*** Recorded data Section Begins ***
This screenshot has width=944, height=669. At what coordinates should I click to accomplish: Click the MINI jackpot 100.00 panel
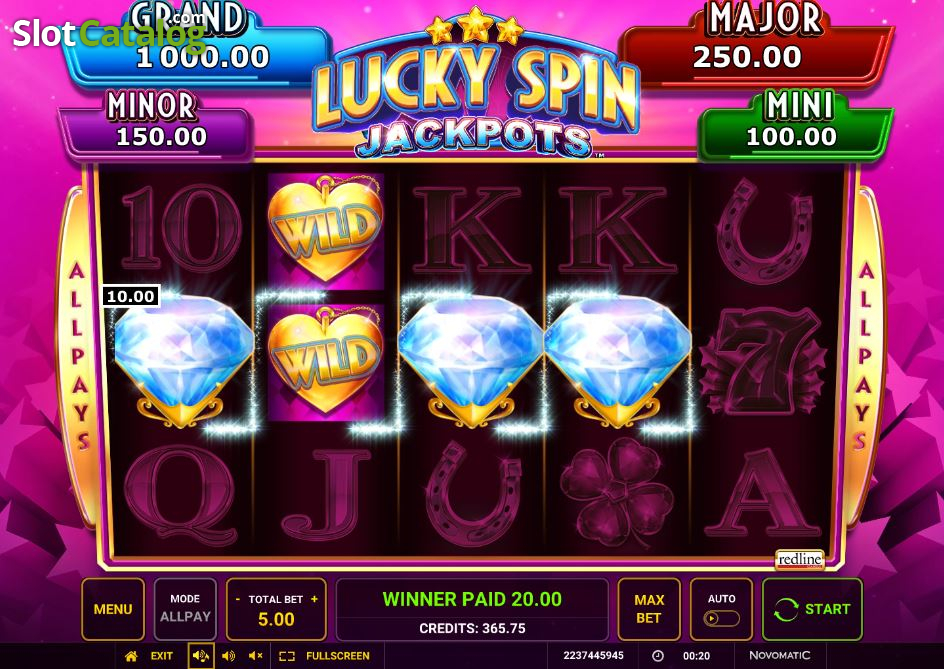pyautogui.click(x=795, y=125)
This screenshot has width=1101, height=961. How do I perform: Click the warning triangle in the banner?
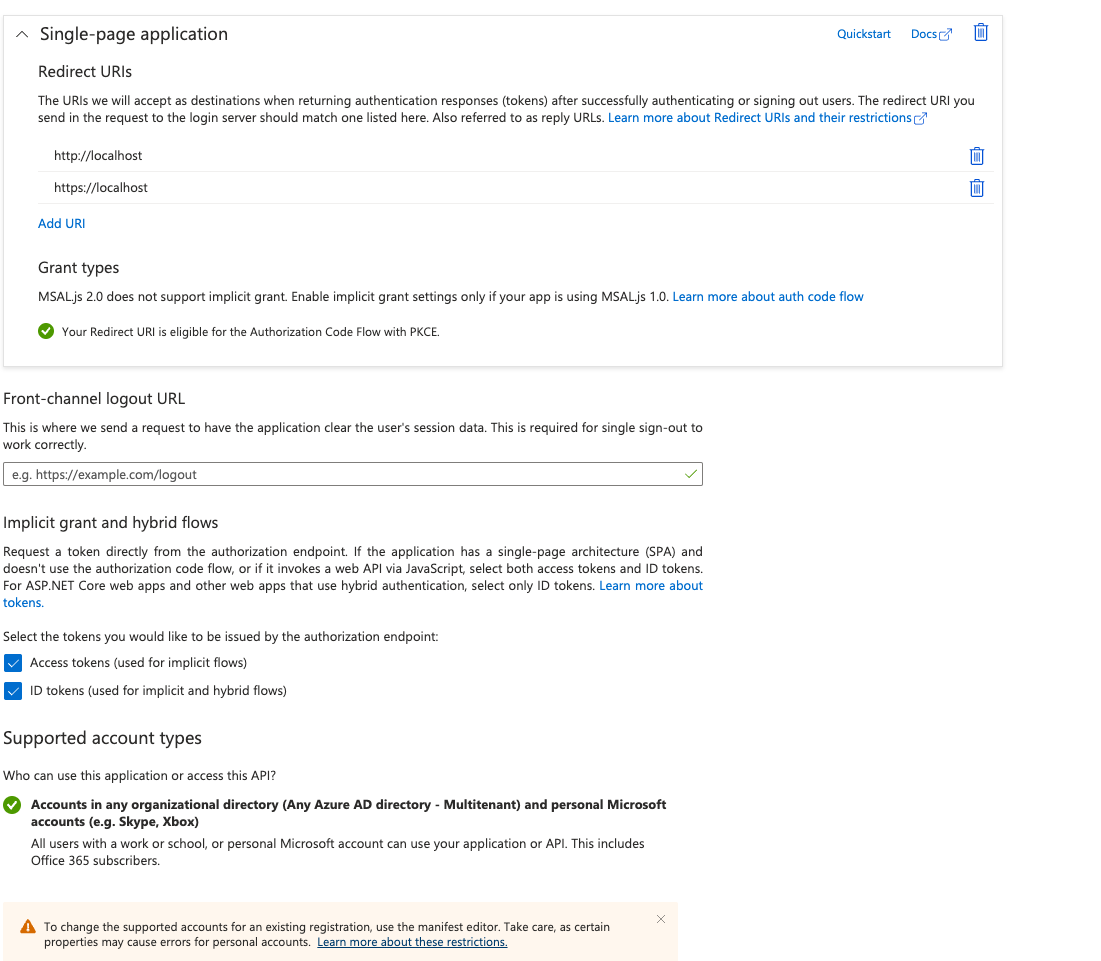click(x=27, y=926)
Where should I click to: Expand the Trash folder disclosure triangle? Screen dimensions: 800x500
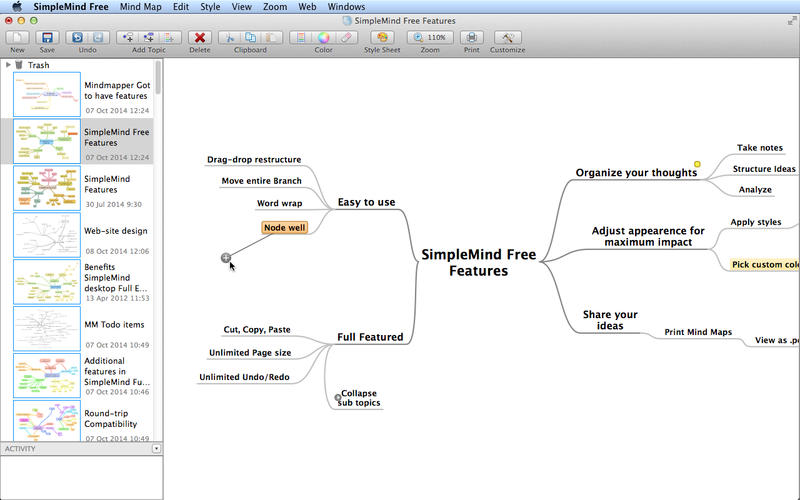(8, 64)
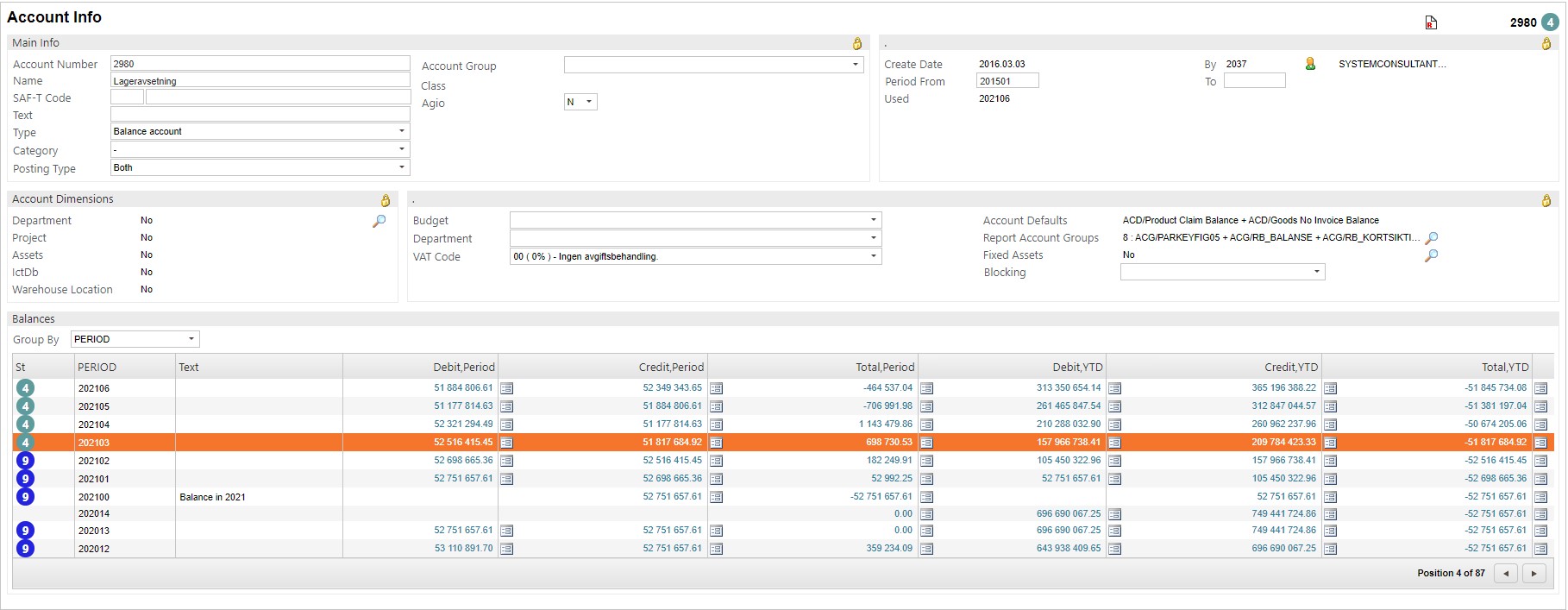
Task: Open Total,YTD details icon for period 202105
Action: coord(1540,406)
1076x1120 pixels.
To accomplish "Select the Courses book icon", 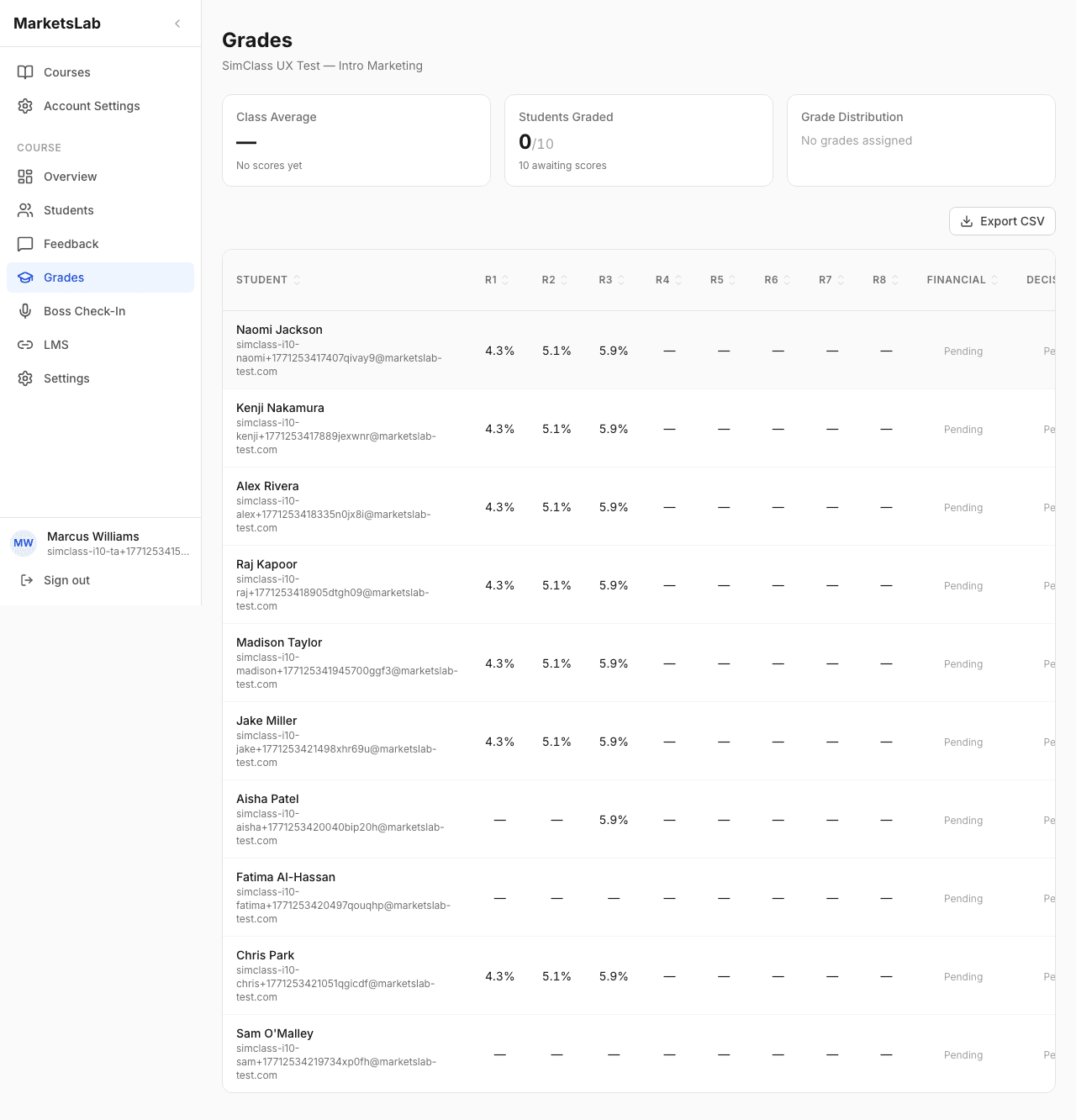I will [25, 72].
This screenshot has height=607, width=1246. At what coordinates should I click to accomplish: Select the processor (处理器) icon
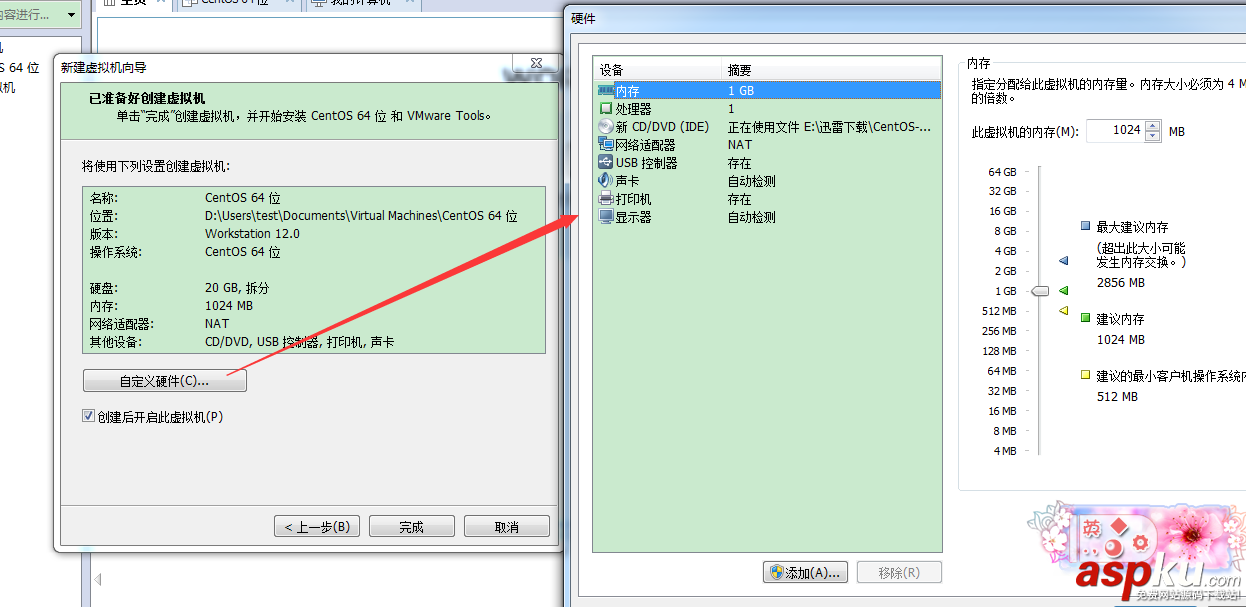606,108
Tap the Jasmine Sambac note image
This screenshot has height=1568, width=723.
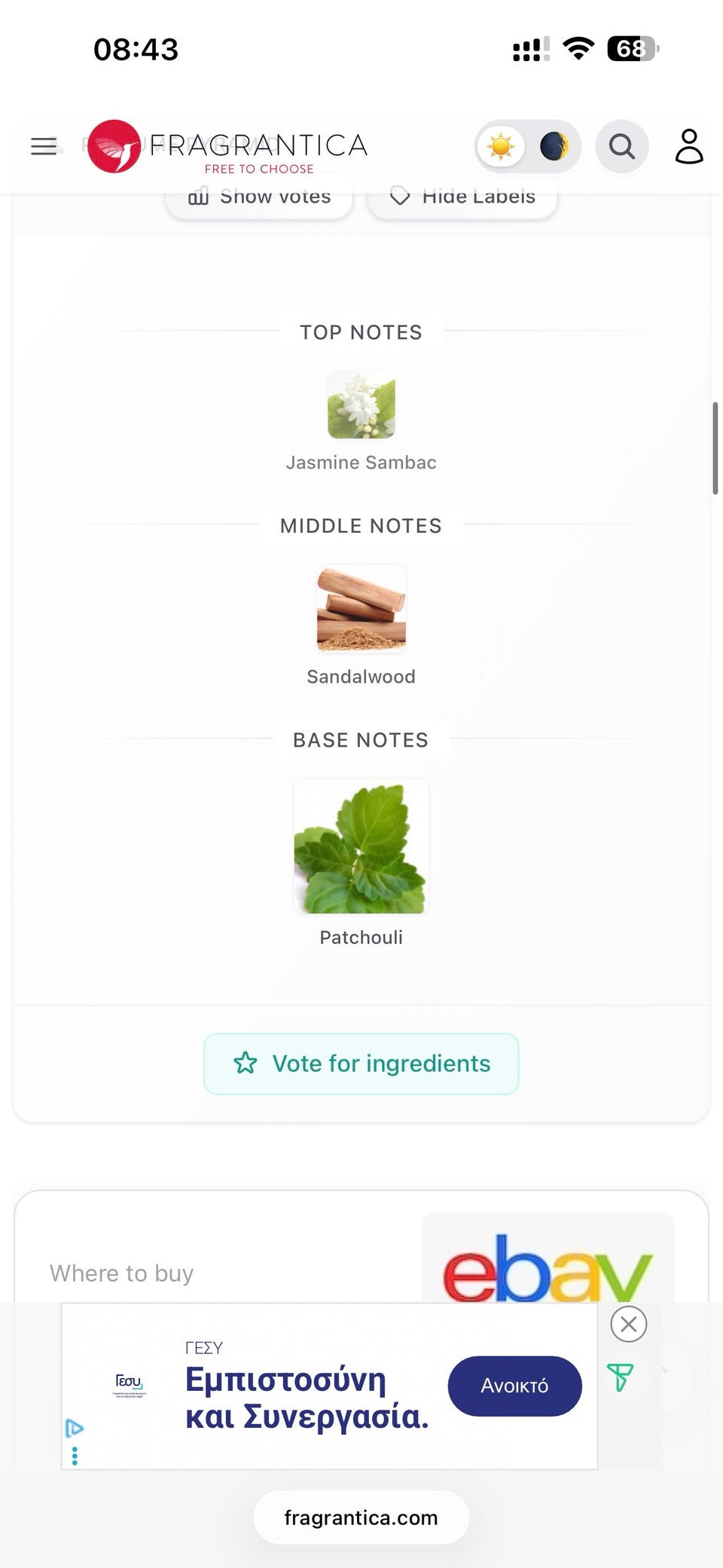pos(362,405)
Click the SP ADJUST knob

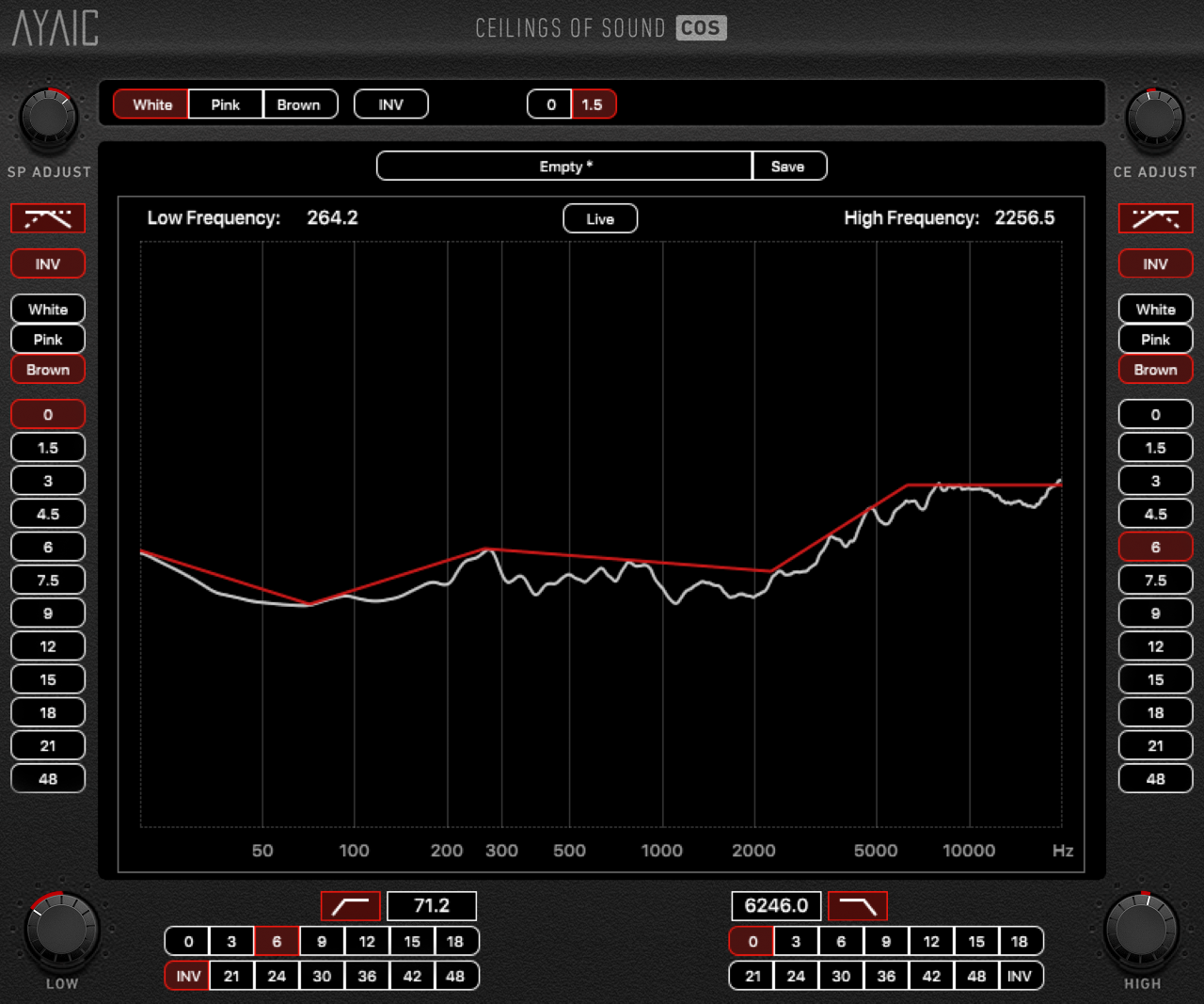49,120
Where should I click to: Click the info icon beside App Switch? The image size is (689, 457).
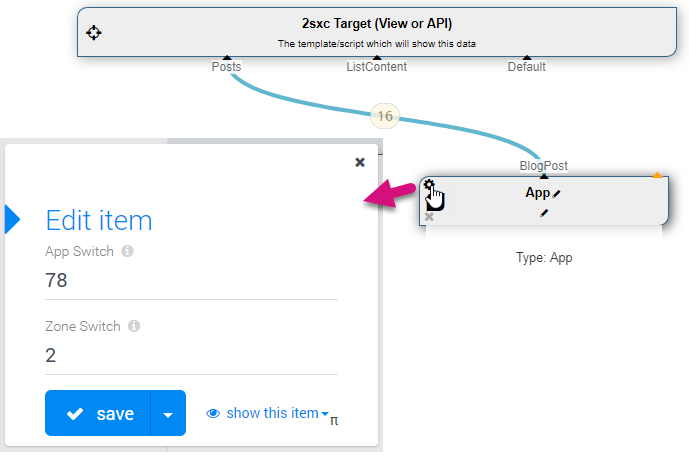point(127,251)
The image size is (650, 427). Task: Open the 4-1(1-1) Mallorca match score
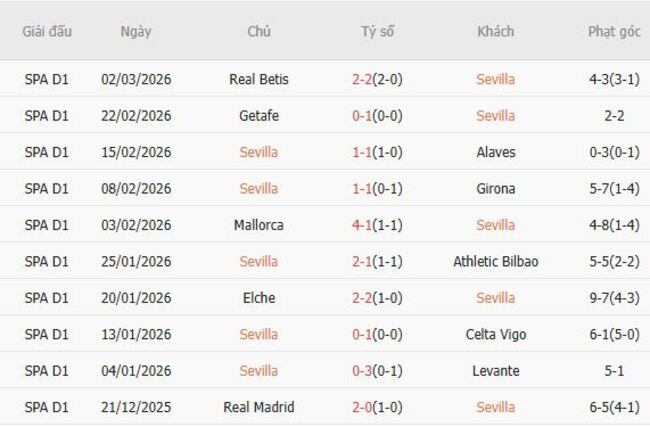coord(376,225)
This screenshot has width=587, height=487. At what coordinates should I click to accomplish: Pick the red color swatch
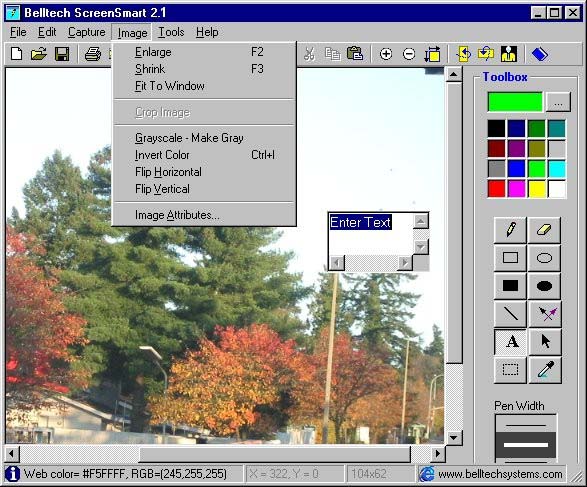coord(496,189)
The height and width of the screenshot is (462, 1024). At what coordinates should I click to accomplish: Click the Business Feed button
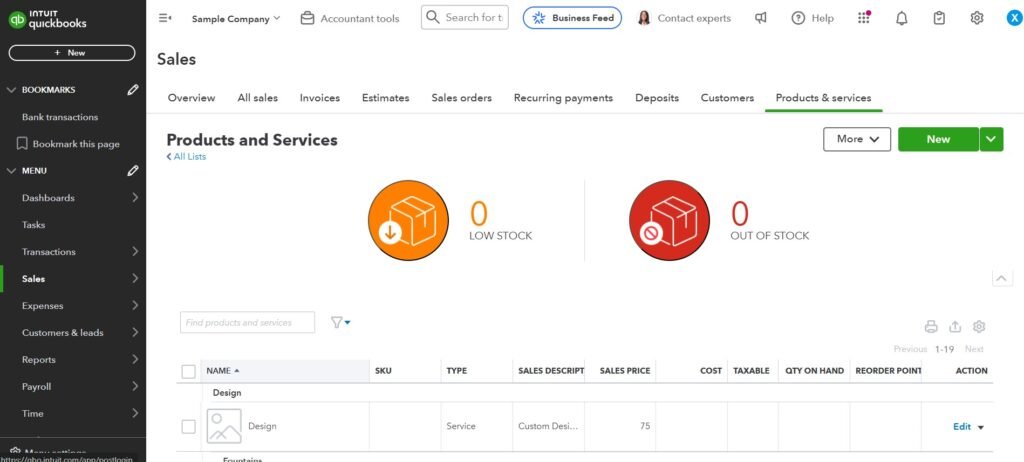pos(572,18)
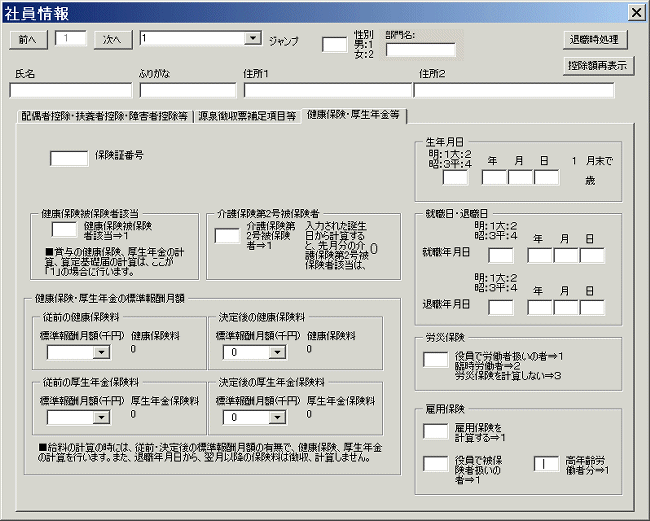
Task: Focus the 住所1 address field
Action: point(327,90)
*** Recorded data Section Ends ***
Work task –
Transcribe the span of lines that runs from the line with "This screenshot has width=587, height=487." to the end of the data, both ends included, exactly, with nothing else and no pictures.

Output below –
This screenshot has width=587, height=487. At what coordinates should I click to accomplish: Pick the red color swatch
coord(496,189)
The height and width of the screenshot is (462, 1024). At what coordinates should I click to accomplish: Click the Business Feed button
pos(572,18)
Task: Focus the 住所1 address field
Action: point(327,90)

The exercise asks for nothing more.